Time Lapsed Dancers – BODIES IN MOVEMENT: ‘NUDE’ BY SHINICHI MARUYAMA

You can touch movement. Like it was a creamy sustance, or an elaborate plaster sculpture. At least that’s how it would seem by observing the dancers photographed in series “Nude” by Japanese photographer Shinichi Maruyama, in collaboration with choreographer Jessica Lang.

Behind every image is the perfection of a human body that is liquefied in time and movement, decomposing into millionths of a second to then recompose into a compact three-dimensional sequence.
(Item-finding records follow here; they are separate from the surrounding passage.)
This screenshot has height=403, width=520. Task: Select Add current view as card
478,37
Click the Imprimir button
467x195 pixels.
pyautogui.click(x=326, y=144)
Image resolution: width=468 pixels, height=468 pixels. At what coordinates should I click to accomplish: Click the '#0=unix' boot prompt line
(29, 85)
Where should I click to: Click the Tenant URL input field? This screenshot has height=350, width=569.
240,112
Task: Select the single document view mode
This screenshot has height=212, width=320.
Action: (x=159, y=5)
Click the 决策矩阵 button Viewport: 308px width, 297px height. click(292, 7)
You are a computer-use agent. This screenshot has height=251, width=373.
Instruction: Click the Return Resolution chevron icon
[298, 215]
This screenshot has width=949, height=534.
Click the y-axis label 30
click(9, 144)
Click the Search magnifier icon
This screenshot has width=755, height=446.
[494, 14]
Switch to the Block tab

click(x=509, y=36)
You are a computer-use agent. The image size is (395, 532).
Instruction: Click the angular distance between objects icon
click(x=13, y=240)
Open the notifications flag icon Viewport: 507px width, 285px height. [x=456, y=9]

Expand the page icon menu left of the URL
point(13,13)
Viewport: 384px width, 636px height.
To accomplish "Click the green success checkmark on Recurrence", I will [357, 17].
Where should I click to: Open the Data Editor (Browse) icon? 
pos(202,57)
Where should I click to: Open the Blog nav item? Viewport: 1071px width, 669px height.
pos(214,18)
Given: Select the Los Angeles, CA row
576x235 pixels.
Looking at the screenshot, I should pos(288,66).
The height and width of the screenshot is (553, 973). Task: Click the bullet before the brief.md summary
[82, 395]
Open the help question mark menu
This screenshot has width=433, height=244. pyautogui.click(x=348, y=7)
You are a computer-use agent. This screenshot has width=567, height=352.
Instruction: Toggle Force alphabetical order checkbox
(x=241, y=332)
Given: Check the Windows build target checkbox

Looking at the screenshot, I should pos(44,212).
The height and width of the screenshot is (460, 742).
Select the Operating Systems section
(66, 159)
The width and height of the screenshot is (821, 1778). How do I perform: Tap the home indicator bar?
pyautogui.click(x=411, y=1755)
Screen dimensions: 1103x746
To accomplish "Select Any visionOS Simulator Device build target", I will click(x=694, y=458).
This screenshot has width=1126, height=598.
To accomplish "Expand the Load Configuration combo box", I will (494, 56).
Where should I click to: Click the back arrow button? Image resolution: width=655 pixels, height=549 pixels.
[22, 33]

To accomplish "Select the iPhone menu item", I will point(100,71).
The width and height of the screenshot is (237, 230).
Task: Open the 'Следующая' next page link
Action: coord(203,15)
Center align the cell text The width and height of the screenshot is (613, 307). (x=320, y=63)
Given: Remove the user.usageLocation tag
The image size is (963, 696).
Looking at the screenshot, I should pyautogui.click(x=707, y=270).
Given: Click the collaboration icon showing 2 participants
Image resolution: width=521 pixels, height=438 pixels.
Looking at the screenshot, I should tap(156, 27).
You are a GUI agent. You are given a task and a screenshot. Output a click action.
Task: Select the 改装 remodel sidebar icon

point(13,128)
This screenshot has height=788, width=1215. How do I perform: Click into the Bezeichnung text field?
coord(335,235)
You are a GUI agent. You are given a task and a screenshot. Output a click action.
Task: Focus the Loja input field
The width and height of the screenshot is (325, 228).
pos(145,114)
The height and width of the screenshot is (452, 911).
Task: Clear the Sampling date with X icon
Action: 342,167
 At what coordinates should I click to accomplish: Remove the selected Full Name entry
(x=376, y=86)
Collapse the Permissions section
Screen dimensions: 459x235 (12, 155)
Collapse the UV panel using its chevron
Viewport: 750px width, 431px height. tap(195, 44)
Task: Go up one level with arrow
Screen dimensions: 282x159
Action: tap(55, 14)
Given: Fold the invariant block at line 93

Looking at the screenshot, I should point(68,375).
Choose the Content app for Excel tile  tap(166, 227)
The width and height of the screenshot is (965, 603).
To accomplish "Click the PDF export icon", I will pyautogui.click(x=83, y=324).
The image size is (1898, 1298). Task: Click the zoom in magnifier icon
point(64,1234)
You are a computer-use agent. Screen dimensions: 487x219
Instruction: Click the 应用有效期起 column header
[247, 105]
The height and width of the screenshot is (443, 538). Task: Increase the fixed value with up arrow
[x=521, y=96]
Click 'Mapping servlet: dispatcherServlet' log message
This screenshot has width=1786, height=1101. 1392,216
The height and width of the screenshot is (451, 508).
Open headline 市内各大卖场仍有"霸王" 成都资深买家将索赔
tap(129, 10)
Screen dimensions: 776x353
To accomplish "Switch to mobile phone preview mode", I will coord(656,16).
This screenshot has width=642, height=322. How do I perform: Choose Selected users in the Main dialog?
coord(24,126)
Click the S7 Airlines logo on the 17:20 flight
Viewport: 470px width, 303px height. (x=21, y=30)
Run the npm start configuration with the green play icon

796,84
Maruyama was introduced to photographer by a teacher at his elementary school and experimented for years the portrayal of movement, especially in water, as we described in this previous article.

With “Nude”, he takes the study of the subject to a further stage, trying to refine it in relation to the unraveling of time that thus becomes the “painter of photography”.

In this series he in fact uses much more elaborate techniques than in his previous works. For “Nude”, each image is the digital synthesis of 10 thousand unique shots that compose the bodies of the dancers.

A century ago, scientist and photographer Étienne-Jules Marey inspired many artists through his photo camera with which he was able to take 12 shots a second. But with the current technology, Maruyama managed to capture 2 thousand photos a second and blend them into a kinetic cream through the use of new tools.